Work to complete ▸
Filter the records below down to the lines that contain the string "Where", and copy each of those lines in full.

START

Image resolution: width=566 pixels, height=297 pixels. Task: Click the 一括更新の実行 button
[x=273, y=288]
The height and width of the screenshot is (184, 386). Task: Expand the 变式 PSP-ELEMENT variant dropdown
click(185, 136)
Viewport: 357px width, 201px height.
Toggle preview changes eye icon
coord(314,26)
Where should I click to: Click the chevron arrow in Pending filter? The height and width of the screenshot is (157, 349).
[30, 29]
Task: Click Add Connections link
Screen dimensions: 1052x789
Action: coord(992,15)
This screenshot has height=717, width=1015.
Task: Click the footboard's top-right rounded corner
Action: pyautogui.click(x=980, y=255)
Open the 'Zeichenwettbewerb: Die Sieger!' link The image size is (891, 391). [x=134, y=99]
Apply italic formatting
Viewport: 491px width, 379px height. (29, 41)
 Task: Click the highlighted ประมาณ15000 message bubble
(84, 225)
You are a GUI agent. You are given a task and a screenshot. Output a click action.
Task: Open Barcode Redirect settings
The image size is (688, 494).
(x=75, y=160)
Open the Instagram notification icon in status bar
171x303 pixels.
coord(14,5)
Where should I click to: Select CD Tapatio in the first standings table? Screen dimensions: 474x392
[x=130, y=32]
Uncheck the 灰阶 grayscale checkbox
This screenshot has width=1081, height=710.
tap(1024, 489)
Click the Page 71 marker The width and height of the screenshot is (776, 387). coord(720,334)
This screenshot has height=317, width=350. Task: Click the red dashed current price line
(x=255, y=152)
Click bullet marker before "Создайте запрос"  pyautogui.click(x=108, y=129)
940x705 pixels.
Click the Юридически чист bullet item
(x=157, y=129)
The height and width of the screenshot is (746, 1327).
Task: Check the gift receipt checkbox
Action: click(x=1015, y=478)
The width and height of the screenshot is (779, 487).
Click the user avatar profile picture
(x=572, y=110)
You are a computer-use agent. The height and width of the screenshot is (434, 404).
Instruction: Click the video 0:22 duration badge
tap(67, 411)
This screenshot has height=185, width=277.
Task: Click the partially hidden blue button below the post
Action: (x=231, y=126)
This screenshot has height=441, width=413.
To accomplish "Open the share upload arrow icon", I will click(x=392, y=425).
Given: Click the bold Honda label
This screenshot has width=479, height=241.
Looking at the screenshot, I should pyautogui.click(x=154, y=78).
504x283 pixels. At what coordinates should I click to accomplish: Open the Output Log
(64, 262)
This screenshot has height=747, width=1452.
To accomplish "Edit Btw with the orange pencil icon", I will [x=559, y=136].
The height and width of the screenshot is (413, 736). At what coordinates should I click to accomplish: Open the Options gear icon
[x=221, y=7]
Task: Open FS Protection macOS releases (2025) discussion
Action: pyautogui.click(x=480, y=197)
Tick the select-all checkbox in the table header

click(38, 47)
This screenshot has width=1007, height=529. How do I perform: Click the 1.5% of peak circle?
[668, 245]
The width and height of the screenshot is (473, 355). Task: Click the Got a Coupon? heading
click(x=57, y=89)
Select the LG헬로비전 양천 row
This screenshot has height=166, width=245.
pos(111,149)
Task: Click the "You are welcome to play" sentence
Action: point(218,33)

END

Solution to the problem ▸
Where should I click to: Click the chevron arrow in Pending filter? The height and width of the screenshot is (157, 349).
Where should I click to: Select CD Tapatio in the first standings table? Screen dimensions: 474x392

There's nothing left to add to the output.